__RAW DATA__.
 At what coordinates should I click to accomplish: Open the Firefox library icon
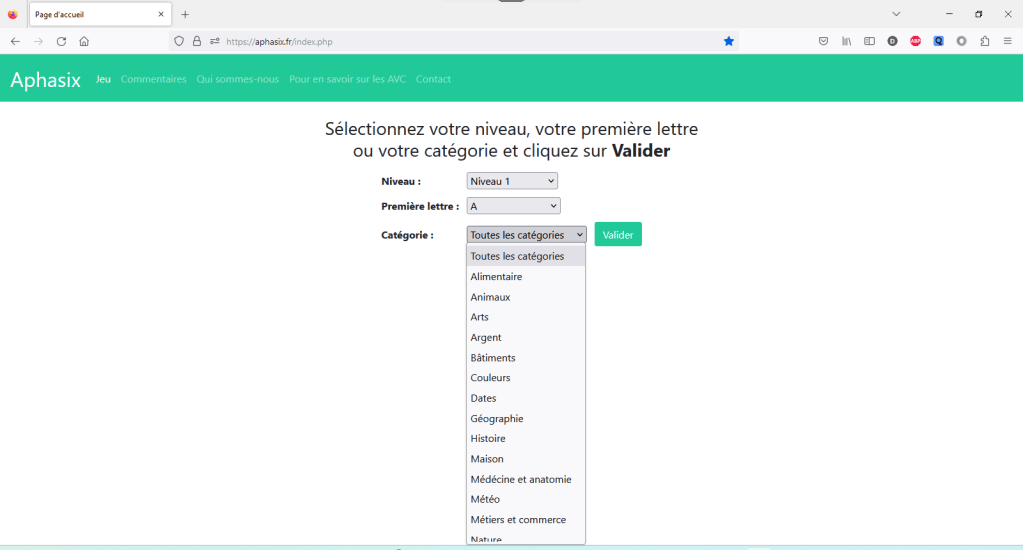[846, 41]
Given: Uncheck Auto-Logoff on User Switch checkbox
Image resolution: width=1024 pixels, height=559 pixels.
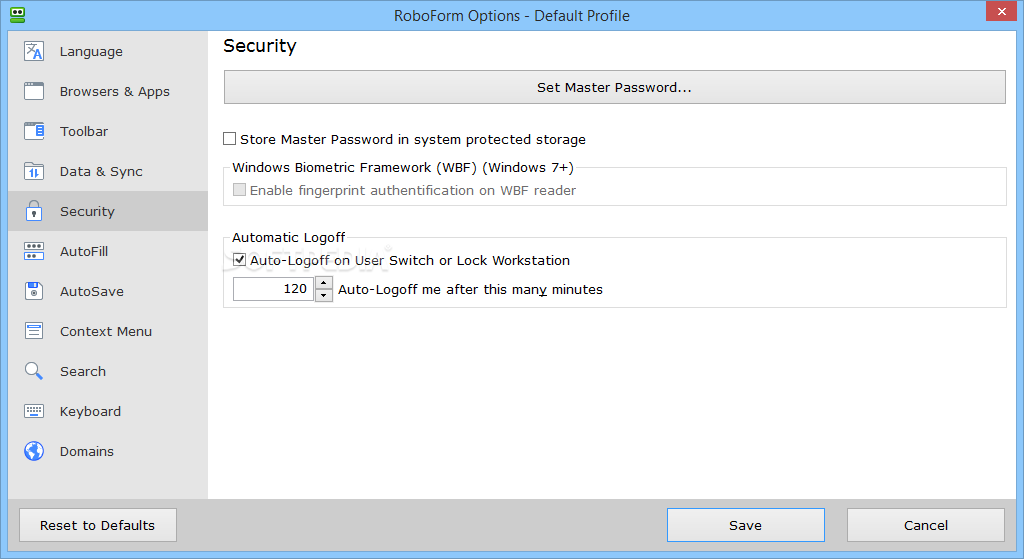Looking at the screenshot, I should (x=240, y=260).
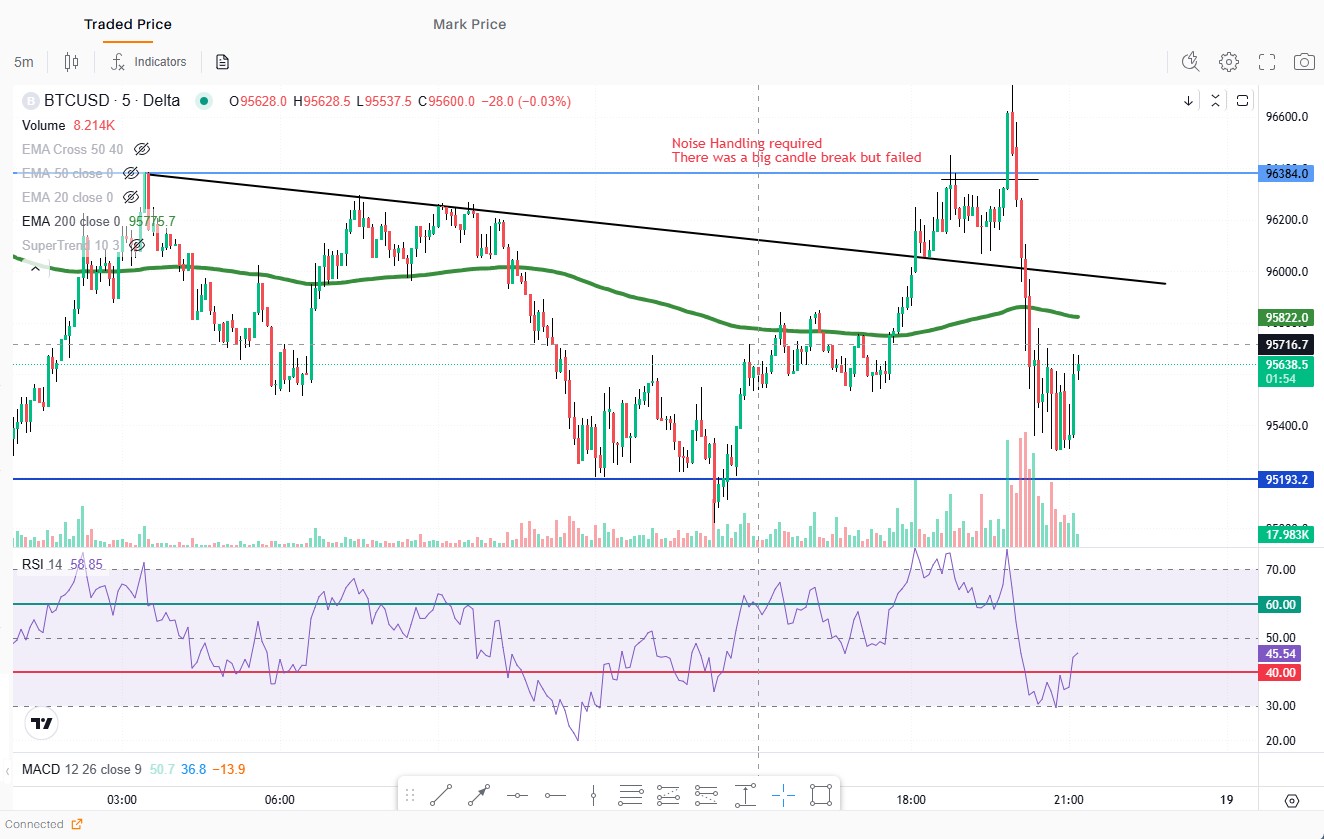Viewport: 1324px width, 839px height.
Task: Take a chart snapshot with camera icon
Action: [1304, 62]
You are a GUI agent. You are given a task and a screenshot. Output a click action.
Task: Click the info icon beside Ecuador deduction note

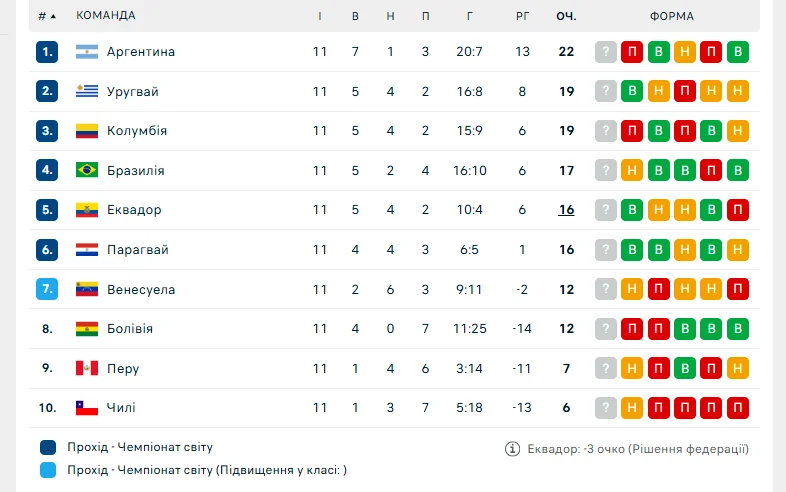pos(513,449)
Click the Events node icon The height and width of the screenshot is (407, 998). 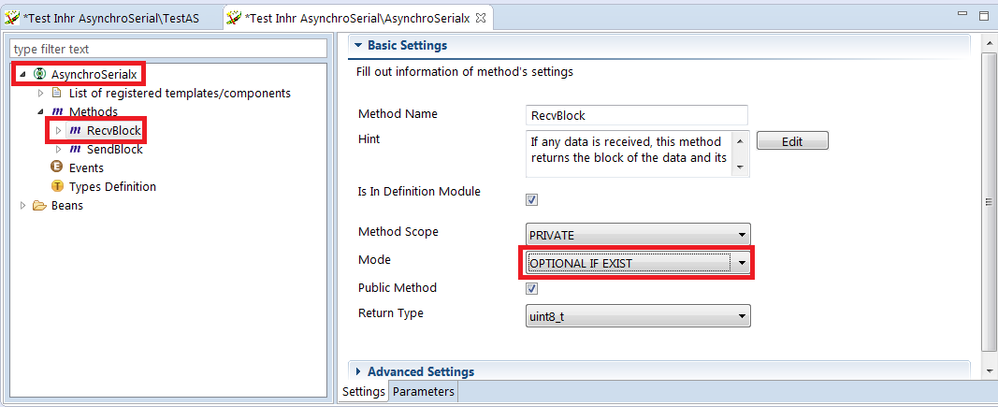(x=57, y=168)

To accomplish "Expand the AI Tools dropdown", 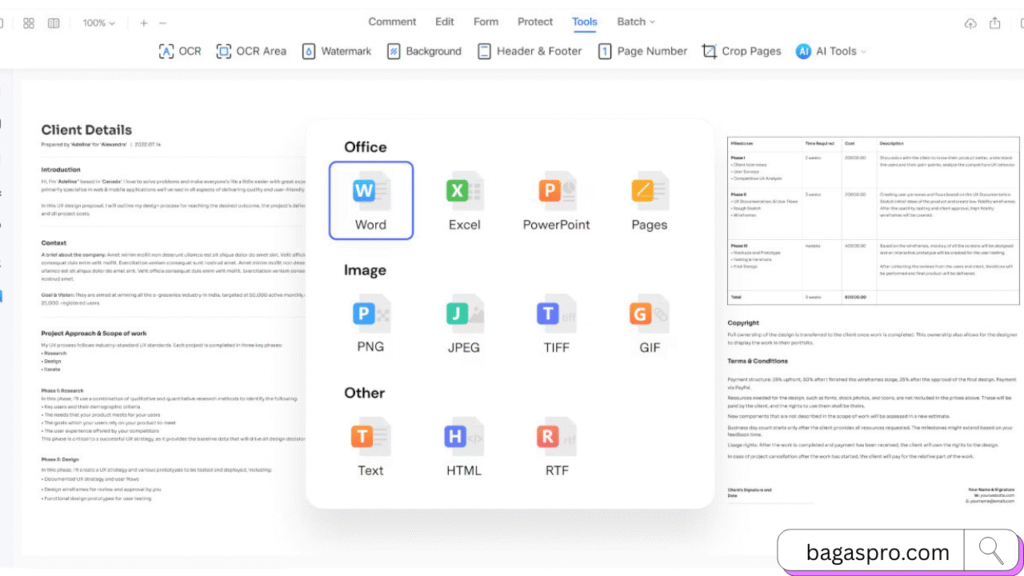I will pos(831,51).
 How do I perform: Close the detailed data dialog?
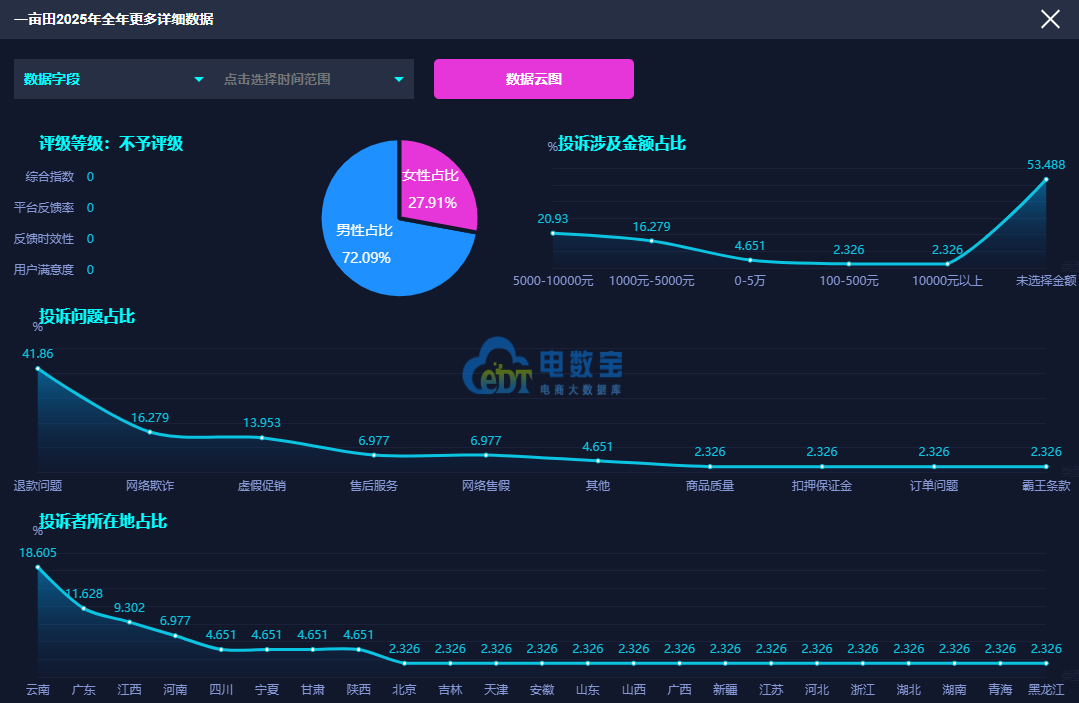pyautogui.click(x=1050, y=19)
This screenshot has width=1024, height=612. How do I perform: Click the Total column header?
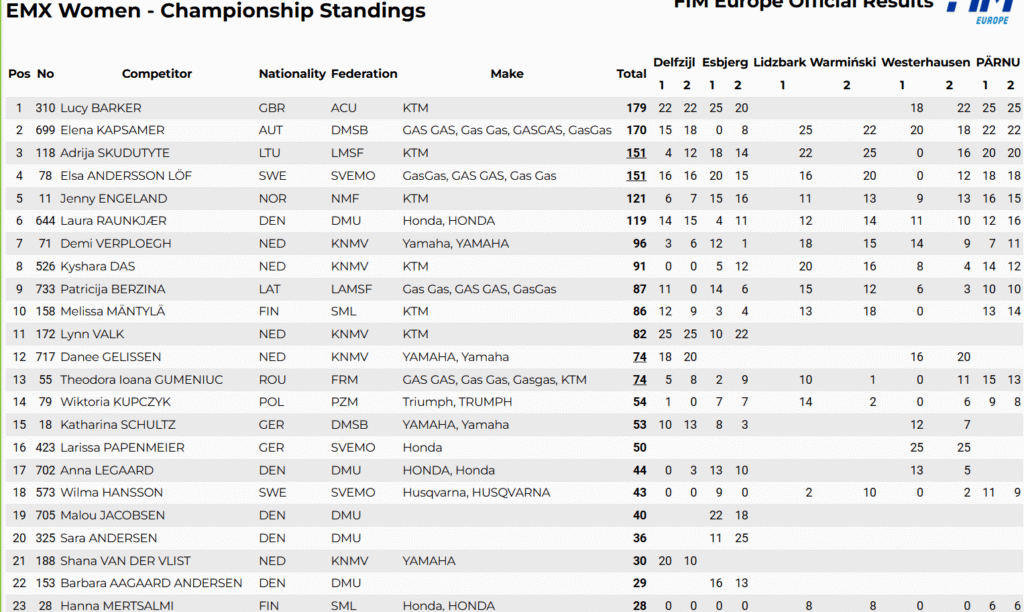tap(631, 74)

__EXERCISE__. Take the line containing "How do I perform: Close" through the last line of the material and retype exactly those lines, both ends included, with no pictures.

__ANSWER SECTION__.
 How do I perform: Close the detailed data dialog?
pyautogui.click(x=1050, y=19)
This screenshot has width=1024, height=612. How do I perform: Click the Total column header?
tap(631, 74)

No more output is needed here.